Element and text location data
-- START --

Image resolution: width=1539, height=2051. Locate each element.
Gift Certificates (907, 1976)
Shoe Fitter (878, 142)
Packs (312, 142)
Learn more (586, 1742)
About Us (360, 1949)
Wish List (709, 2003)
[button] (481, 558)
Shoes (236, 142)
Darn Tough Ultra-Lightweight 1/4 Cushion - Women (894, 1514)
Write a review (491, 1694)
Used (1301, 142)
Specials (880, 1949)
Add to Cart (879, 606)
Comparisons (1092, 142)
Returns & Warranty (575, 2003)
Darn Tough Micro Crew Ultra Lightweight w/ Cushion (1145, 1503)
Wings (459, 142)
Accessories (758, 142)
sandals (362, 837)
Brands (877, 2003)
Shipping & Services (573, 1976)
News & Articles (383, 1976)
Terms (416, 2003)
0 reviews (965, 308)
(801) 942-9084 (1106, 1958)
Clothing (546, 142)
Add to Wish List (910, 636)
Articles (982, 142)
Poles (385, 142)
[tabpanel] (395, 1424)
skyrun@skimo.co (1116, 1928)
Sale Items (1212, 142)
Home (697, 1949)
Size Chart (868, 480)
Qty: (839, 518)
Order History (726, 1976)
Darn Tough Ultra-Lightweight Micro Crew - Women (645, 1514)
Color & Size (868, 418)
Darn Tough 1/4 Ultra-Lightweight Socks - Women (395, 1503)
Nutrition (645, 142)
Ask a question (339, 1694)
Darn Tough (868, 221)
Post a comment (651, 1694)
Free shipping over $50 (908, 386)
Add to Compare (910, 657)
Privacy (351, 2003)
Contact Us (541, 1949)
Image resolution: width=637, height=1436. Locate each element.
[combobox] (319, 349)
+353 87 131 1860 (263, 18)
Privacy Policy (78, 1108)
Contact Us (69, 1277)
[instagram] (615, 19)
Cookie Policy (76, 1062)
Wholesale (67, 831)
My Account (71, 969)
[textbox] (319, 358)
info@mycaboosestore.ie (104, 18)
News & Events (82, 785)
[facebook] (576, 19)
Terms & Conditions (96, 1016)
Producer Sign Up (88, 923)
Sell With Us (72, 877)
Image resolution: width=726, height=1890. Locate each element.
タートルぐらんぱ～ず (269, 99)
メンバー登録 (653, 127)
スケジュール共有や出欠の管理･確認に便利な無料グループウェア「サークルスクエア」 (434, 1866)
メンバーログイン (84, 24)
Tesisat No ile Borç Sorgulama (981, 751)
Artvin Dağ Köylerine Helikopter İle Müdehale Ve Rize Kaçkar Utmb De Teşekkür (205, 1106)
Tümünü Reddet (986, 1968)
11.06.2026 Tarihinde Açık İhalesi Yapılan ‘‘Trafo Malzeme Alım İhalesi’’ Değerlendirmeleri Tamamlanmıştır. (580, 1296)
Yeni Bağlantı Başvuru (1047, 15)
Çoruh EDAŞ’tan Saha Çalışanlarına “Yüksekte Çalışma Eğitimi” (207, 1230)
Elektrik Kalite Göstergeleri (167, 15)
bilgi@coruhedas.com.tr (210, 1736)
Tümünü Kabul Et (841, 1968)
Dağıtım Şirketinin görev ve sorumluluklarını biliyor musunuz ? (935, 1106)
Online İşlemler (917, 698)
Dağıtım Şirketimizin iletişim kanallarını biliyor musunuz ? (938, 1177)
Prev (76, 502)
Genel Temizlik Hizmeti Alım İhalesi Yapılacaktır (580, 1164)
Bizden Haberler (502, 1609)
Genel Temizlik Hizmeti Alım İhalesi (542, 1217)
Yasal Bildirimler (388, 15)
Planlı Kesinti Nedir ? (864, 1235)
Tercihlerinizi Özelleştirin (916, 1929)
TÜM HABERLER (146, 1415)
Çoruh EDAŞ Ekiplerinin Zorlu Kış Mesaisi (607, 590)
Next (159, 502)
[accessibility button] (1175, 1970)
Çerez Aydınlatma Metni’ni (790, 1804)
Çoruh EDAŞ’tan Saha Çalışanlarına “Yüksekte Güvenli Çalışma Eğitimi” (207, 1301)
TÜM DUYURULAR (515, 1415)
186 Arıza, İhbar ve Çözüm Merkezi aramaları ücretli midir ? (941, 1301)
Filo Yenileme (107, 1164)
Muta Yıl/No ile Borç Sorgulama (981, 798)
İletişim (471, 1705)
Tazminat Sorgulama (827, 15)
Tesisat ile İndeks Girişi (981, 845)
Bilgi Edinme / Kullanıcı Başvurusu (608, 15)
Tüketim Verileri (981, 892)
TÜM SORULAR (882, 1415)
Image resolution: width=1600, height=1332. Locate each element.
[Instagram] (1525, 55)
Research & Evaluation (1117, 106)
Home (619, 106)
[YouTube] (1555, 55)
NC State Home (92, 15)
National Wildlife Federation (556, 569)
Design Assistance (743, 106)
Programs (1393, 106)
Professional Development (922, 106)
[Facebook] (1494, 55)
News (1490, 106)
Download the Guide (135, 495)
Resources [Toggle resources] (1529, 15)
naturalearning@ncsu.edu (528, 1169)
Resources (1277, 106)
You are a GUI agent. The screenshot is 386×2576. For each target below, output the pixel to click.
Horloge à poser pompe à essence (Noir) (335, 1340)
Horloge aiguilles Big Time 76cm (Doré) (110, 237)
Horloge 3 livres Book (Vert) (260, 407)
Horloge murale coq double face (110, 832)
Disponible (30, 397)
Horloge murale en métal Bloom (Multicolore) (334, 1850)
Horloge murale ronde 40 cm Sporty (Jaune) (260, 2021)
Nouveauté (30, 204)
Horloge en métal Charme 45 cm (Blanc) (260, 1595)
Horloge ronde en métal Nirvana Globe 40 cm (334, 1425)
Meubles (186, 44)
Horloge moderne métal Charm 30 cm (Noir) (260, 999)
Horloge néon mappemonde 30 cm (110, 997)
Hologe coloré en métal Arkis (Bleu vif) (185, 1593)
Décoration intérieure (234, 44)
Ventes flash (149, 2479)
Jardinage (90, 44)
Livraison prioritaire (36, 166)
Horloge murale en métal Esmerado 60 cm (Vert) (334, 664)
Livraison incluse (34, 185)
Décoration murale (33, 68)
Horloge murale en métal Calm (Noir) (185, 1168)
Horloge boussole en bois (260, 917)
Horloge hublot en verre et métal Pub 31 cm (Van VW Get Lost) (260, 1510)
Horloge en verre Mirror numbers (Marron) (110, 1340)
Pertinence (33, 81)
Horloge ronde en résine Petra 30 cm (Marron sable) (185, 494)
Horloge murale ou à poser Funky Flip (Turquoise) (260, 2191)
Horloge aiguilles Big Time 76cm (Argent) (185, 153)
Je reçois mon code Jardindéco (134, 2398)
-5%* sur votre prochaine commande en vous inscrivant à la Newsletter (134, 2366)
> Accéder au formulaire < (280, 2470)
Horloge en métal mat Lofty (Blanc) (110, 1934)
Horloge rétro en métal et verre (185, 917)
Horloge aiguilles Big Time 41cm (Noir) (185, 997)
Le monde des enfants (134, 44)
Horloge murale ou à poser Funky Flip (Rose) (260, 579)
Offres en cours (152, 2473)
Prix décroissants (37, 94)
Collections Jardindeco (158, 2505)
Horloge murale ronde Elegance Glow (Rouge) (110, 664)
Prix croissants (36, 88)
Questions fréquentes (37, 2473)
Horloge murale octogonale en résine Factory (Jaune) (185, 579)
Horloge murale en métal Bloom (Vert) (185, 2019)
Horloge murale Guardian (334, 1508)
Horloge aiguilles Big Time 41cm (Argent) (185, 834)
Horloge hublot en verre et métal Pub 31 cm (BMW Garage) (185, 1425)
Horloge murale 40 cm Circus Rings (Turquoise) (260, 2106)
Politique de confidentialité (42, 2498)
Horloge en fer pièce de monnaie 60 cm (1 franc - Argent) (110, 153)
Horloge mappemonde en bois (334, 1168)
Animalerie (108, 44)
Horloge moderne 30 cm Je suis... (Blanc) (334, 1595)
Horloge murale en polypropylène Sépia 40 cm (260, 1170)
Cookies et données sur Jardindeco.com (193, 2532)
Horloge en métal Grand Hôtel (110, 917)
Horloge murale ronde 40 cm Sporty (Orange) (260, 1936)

-- END --

§ **Work to do**:
Reproduce the lines unchanged, starting with the very first line and ending with the line that holds "Comparisons (1092, 142)", with both of those lines included.

§ **Result for this exercise**:
Image resolution: width=1539, height=2051. Locate each element.
Gift Certificates (907, 1976)
Shoe Fitter (878, 142)
Packs (312, 142)
Learn more (586, 1742)
About Us (360, 1949)
Wish List (709, 2003)
[button] (481, 558)
Shoes (236, 142)
Darn Tough Ultra-Lightweight 1/4 Cushion - Women (894, 1514)
Write a review (491, 1694)
Used (1301, 142)
Specials (880, 1949)
Add to Cart (879, 606)
Comparisons (1092, 142)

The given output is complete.